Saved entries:

--------------------------------------------------

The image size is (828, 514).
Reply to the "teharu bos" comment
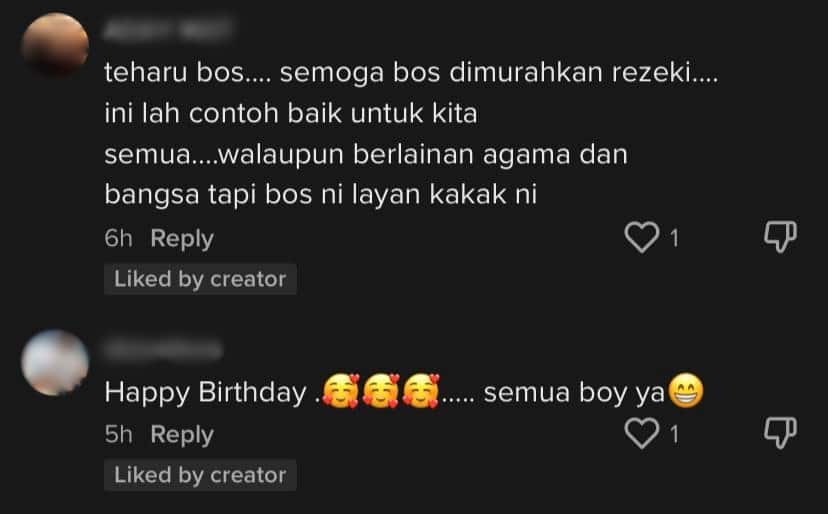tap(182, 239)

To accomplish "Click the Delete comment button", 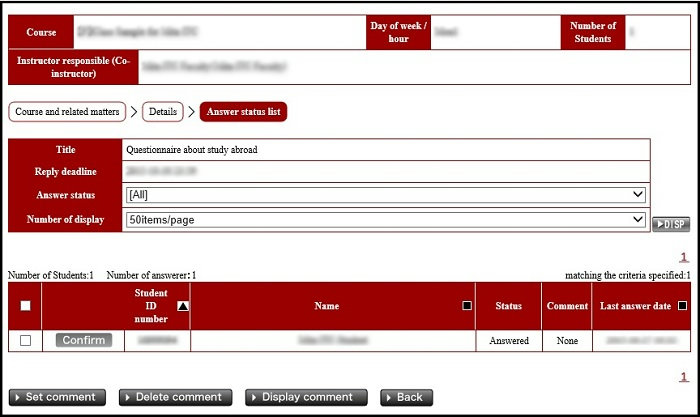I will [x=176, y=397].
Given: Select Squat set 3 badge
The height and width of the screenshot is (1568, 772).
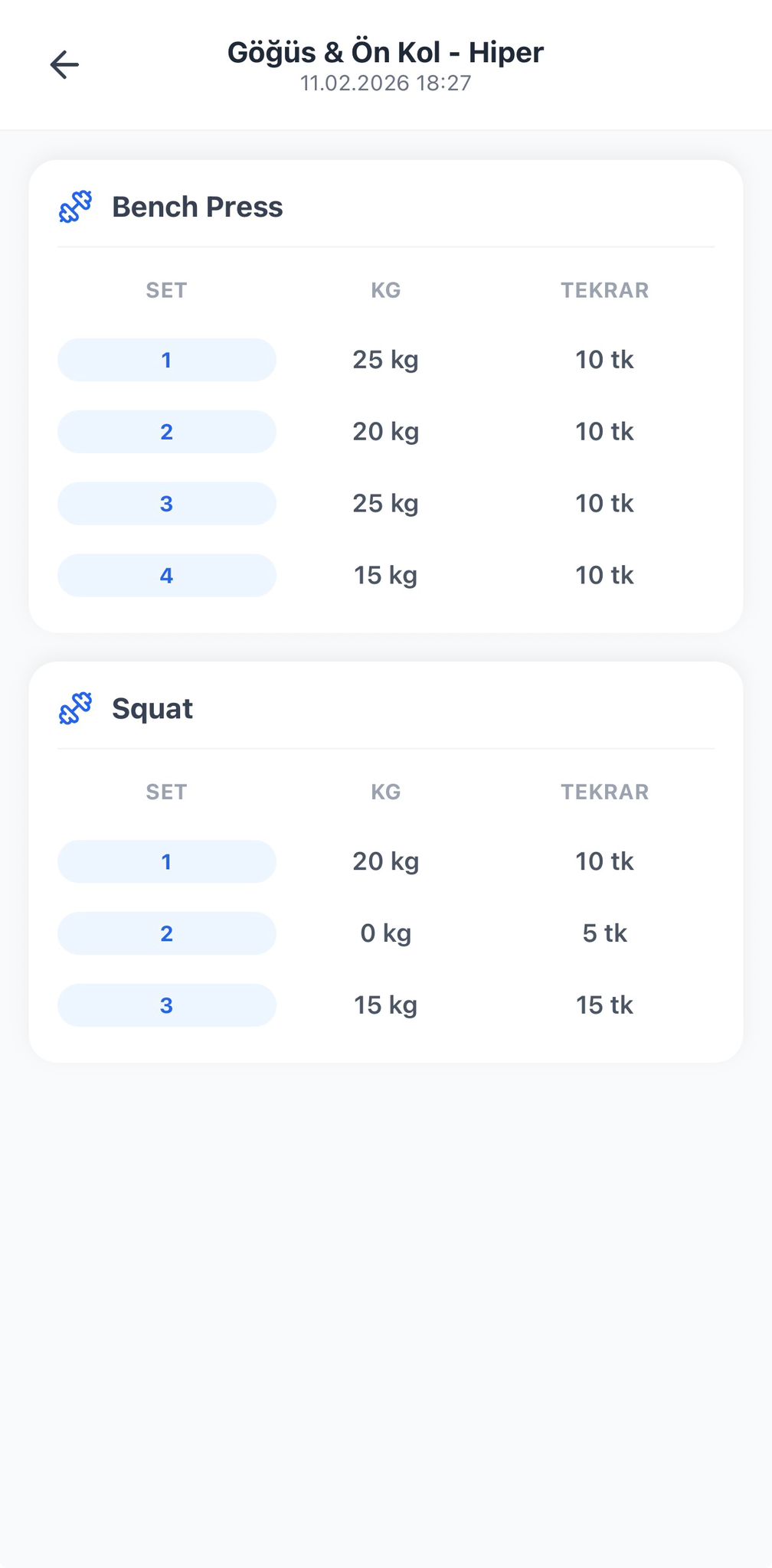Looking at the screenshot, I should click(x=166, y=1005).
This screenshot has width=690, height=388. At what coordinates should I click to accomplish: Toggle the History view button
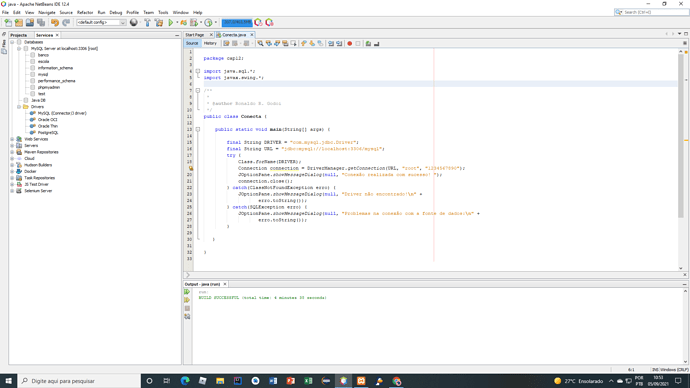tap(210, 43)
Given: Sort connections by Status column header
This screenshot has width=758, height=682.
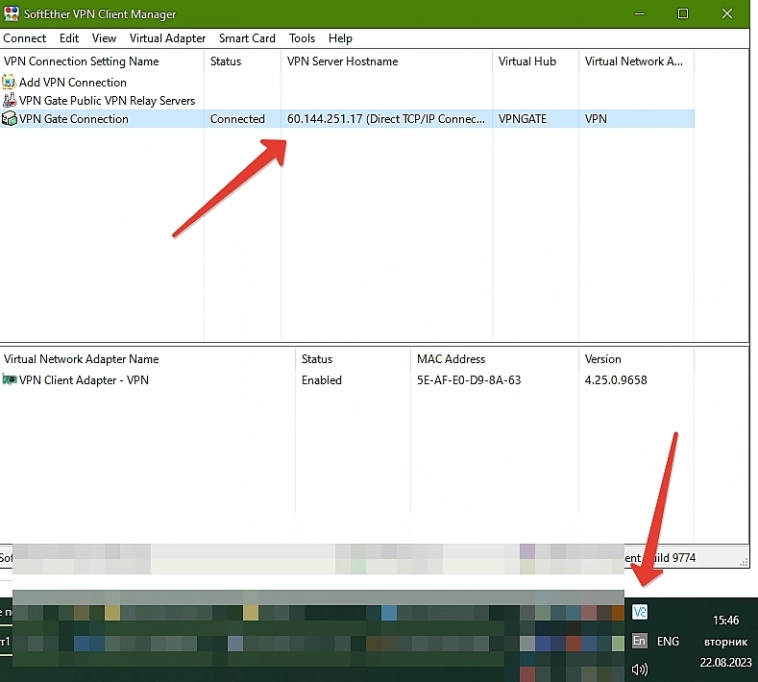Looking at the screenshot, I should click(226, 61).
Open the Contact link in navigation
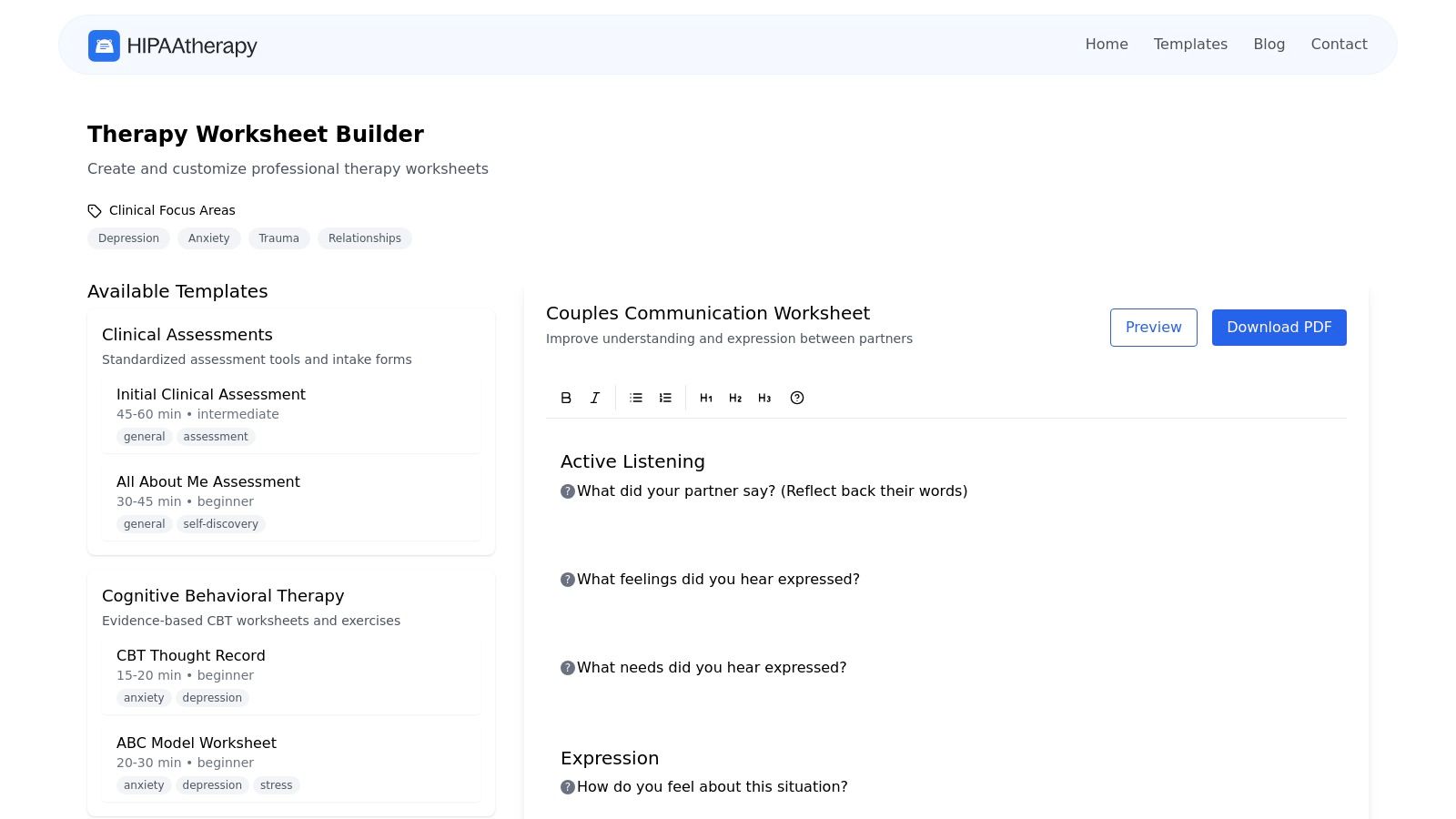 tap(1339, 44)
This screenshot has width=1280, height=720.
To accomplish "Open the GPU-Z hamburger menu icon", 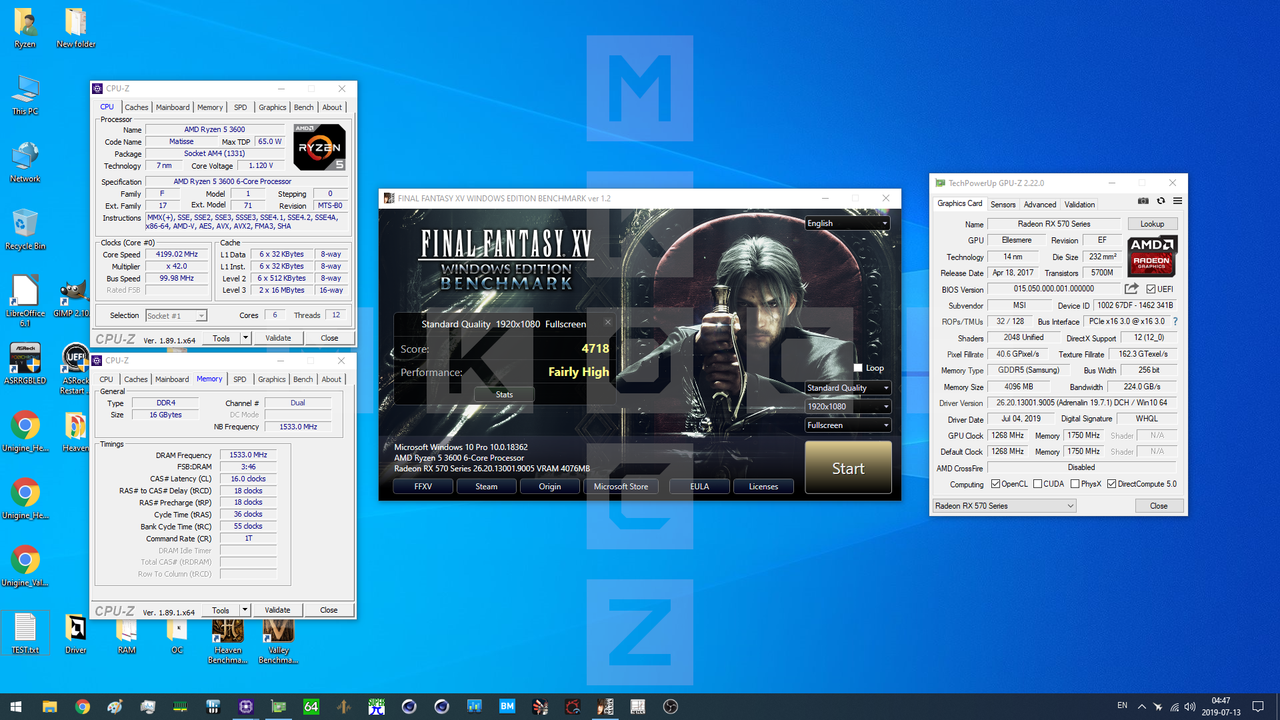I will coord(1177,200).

--------------------------------------------------

WHAT YOU WILL DO. Lines holding the word "Given" are the answer; copy each one from the records above.

RESPONSE BELOW.
Given: Select Squat set 3 badge
Given: Sort connections by Status column header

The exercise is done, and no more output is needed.